* Work order:
Return exactly the lines from the start of the records below through the line containing "Image resolution: width=500", both ends included, and leave out the pictures.

Items from a data source:
=-=-=-=-=
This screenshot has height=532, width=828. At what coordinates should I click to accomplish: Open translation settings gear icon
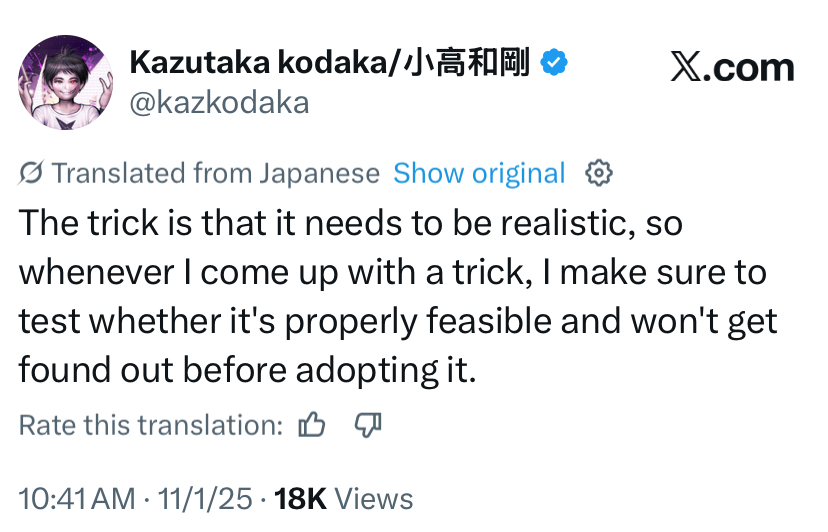click(598, 174)
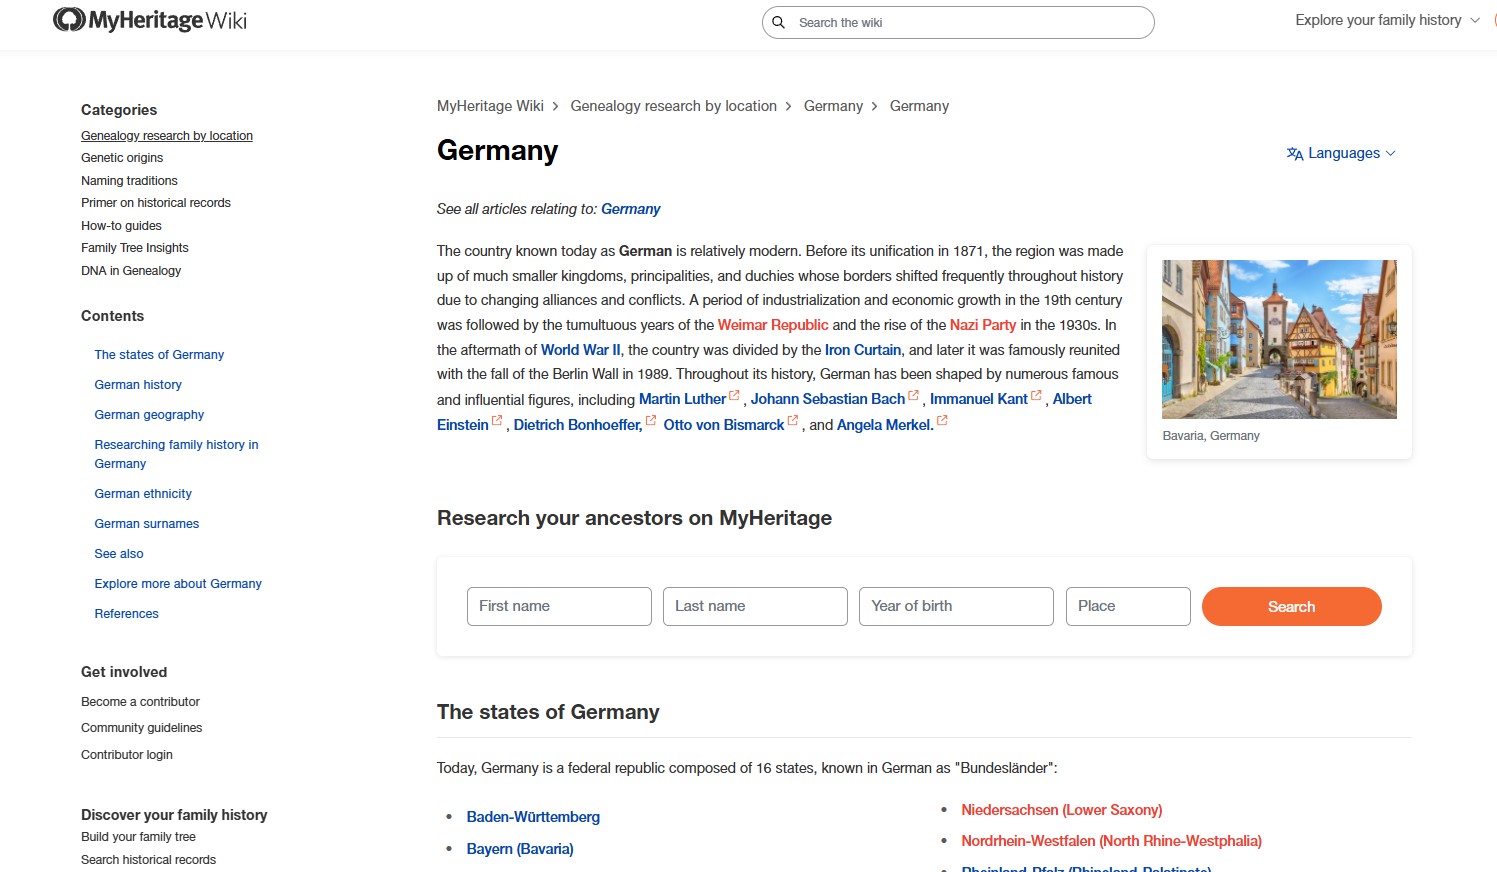Open the Become a contributor link
This screenshot has height=872, width=1497.
(140, 701)
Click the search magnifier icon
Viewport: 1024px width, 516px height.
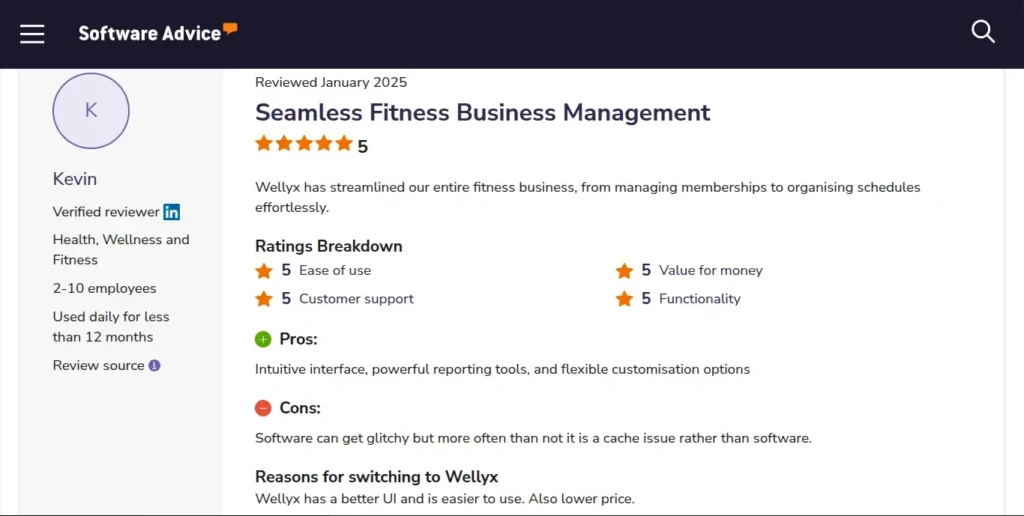983,32
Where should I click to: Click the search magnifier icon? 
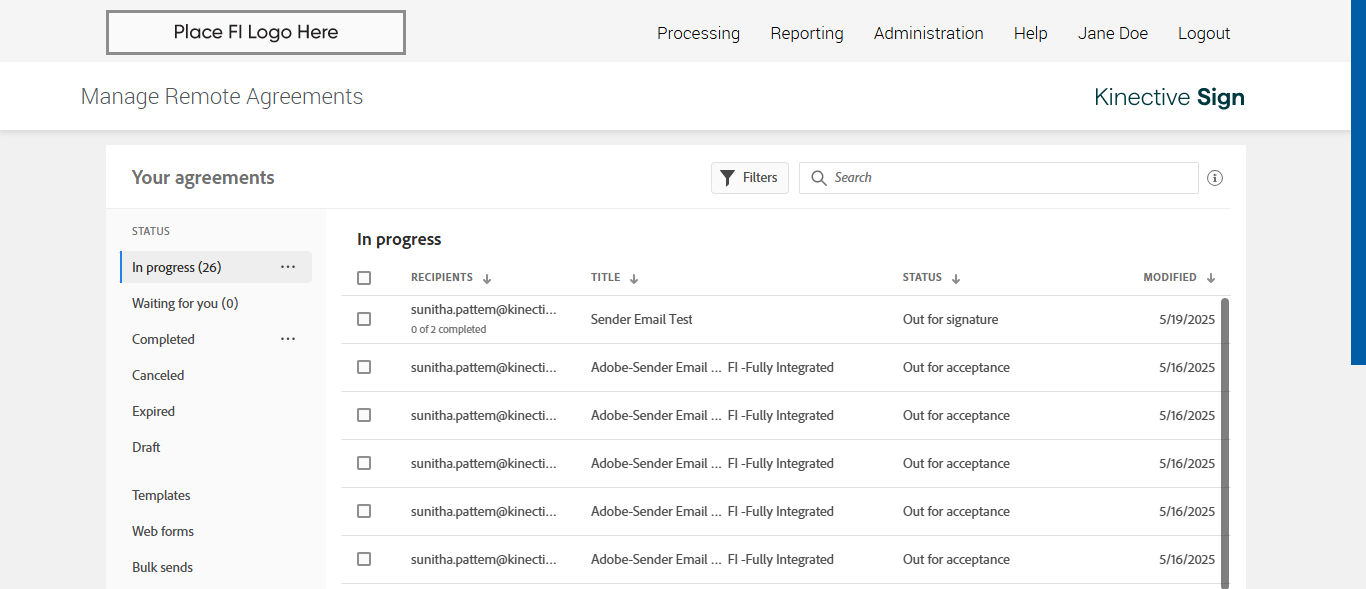point(819,178)
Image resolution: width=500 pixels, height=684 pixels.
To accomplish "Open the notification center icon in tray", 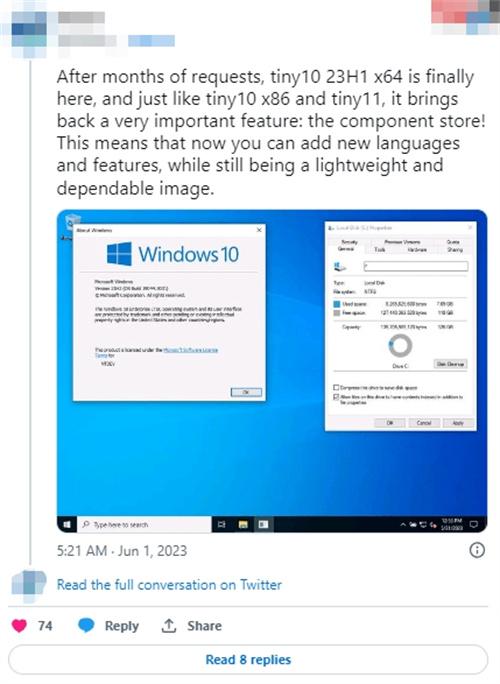I will pos(474,524).
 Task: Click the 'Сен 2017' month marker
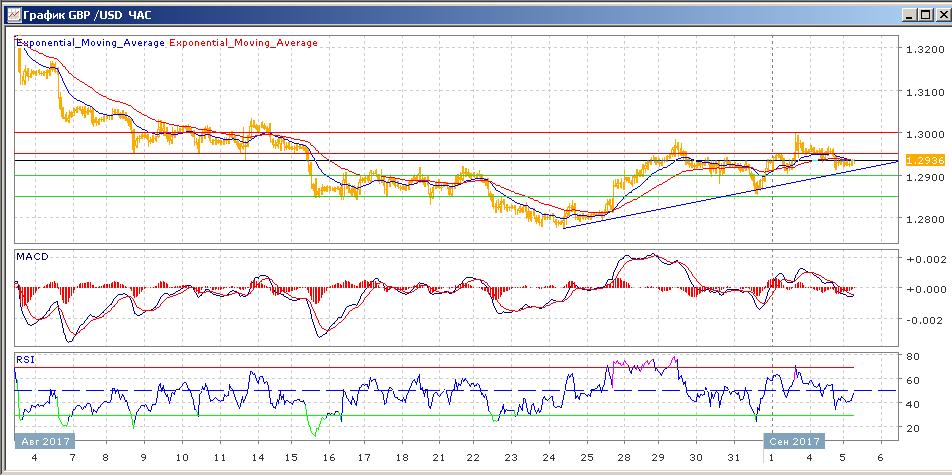click(795, 441)
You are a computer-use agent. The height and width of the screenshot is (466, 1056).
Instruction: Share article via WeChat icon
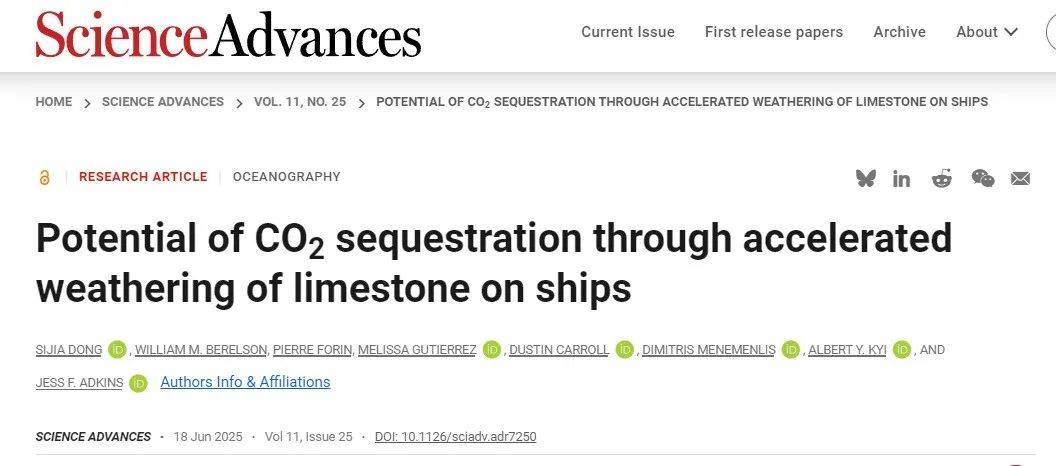[983, 178]
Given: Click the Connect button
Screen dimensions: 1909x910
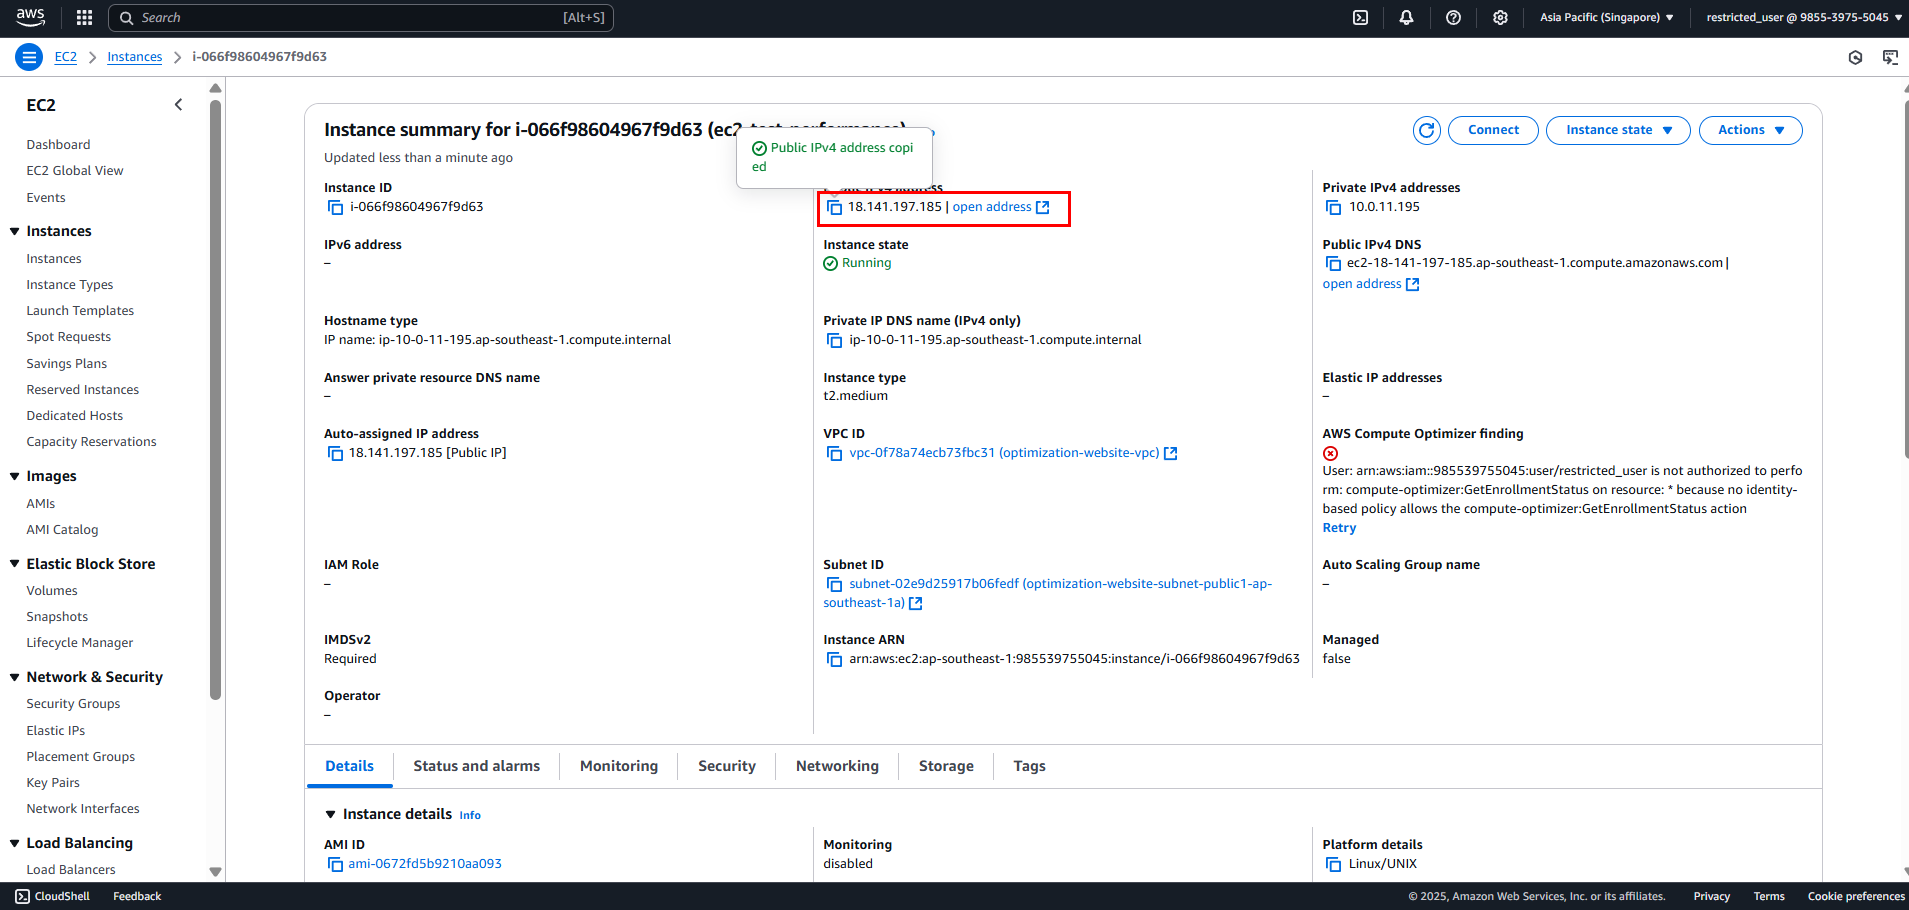Looking at the screenshot, I should pos(1493,130).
=-=-=-=-=
* Answer box:
This screenshot has height=532, width=828. At what coordinates should I click to accomplish: Open translation settings gear icon
click(598, 174)
Open the Become a contributor link
This screenshot has height=872, width=1497.
(140, 701)
Click the search magnifier icon
Viewport: 1024px width, 516px height.
983,32
Where should I click to: Click the search magnifier icon? 
point(819,178)
Image resolution: width=500 pixels, height=684 pixels.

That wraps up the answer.